A nearly successful $3 billion acquisition collapses, and the founders then lead their core team to "defect" to a competitor, leaving behind a company with an instantly evaporating valuation and 250 employees. This isn't a script, it's a 2025 startup in AI programming tools. Windsurf A scene that really played out. In the end, the company was acquired by another competitor and the entire workforce was preserved. This series of events sparked a heated debate in Silicon Valley about the responsibility of founders, the value of employees, and the new acquisition model.
From OpenAI's Guest of Honor to Google's "In the Bag"
At the center of the story is AI programming assistant startup Windsurf and its founder Varun Mohan, which at one point attracted a $3 billion takeover offer from OpenAI on the strength of its billion-dollar-a-year revenue track record. However, the deal was unexpectedly halted at the last minute. The reason was rumored to be that OpenAI's main investor, Microsoft, didn't want to see Windsurf compete with its own GitHub Copilot Formation of direct competition.
After the deal fell through, Varun Mohan's choice shocked the industry. Instead of leading the company on its own, he accepted Google DeepMind's Olive Coffer and led the company's core technology team. The deal was not in the form of a company-level acquisition, but rather a package of technology licenses and high-paying jobs totaling nearly $2.4 billion.
The move reduced Windsurf itself to a virtual shell, its high valuation was instantly reduced to zero, and the future of its 250 employees was put in jeopardy.
Self-help and rebirth in 48 hours
In the midst of the chaos caused by the founder's departure, the company's director of operations, Jeff Wang, was named interim CEO, an experience he described on social media platform X as "hellish," with the company's morale crumbling and its finances in disarray.
Within 48 hours, however, a turnaround occurred when Cognition, a competitor in the AI space, quickly stepped in and announced that it was acquiring Windsurf's remaining assets, brands, and entire workforce for approximately $300 million. Cognition offered a very favorable deal, not only retaining all the jobs, but also eliminating the existing equity restrictions, giving employees a direct share in the company's future financial success. Cognition's offer was extremely favorable. This decision allowed employees who were on the verge of losing their jobs to keep them, and Windsurf was able to continue in an unexpected way.
During those 48 hours as interim CEO, I went through a hellish time. There were employees crying in meetings, the entire team was demoralized, finances were in disarray, and departures were imminent.
- Jeff Wang, Windsurf Interim CEO
"Betrayal or rationality: Silicon Valley's values rift
The incident stirred up a huge controversy in Silicon Valley VC circles.
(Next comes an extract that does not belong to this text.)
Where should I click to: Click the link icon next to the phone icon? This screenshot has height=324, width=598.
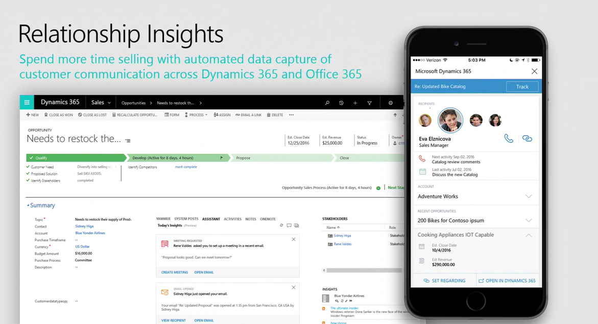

Vinod Khosla, an early investor in OpenAI, called Varun Mohan's actions a "betrayal" and said he would never invest in a project led by him again, while Amjad Masad, founder of Replit, said he thought the actions undermined the "social contract" based on trust that has long characterized Silicon Valley. Amjad Masad, founder of Replit, also argued that such behavior undermines the "social contract" based on trust that has long characterized Silicon Valley, and the CEO of Cognition said, "A true founder chooses to live and die with his ship."
But there are dissenting voices. Garry Tan, CEO of Y Combinator, points out that Varun Mohan's decisions have resulted in seven-figure personal returns for the company's earliest 40 engineers and the preservation of $2.3 billion in assets for investors. He rhetorically asks whether society is too hard on successful founders.
The core of this debate exposes a deep rift in the values of Silicon Valley: on one side is the traditional concept that emphasizes that founders should live and die with their companies and have a moral responsibility to employees and shareholders; on the other side is absolute rationalism that seeks to maximize personal interests and asset values.
"Talent acquisition": a new type of M&A that is becoming the norm
What's even more concerning is that the Windsurf case reveals a new type of deal-making pattern that is spreading in Silicon Valley - "buy the person, not the company.
In recent years, including Character AI, Inflection in a number of well-known AI companies in a similar situation: large technology companies (such as Google, Microsoft, NVIDIA) use strong capital, directly high salaries to hire the founders of the target company and the core technology team, at the same time to obtain their intellectual property rights in the form of technology licensing.
For acquirers, this model circumvents the lengthy process and rigorous antitrust scrutiny faced by traditional corporate mergers and acquisitions, and is a faster, cheaper way to acquire top talent and cutting-edge technology. As venture capitalist Steve Brotman puts it, this model is faster and cheaper.
However, the cost of this trend is heavy. It crudely reduces the value of a company to a handful of core people and technologies, while placing the contributions and future of the vast majority of ordinary employees in great uncertainty. For startup employees who are paid lower salaries and rely on equity incentives to dedicate themselves to the company, this is tantamount to a betrayal. When the bedrock of trust is shaken, Silicon Valley's entrepreneurial culture and innovation ecosystem, on which its success depends, may also face unprecedented challenges.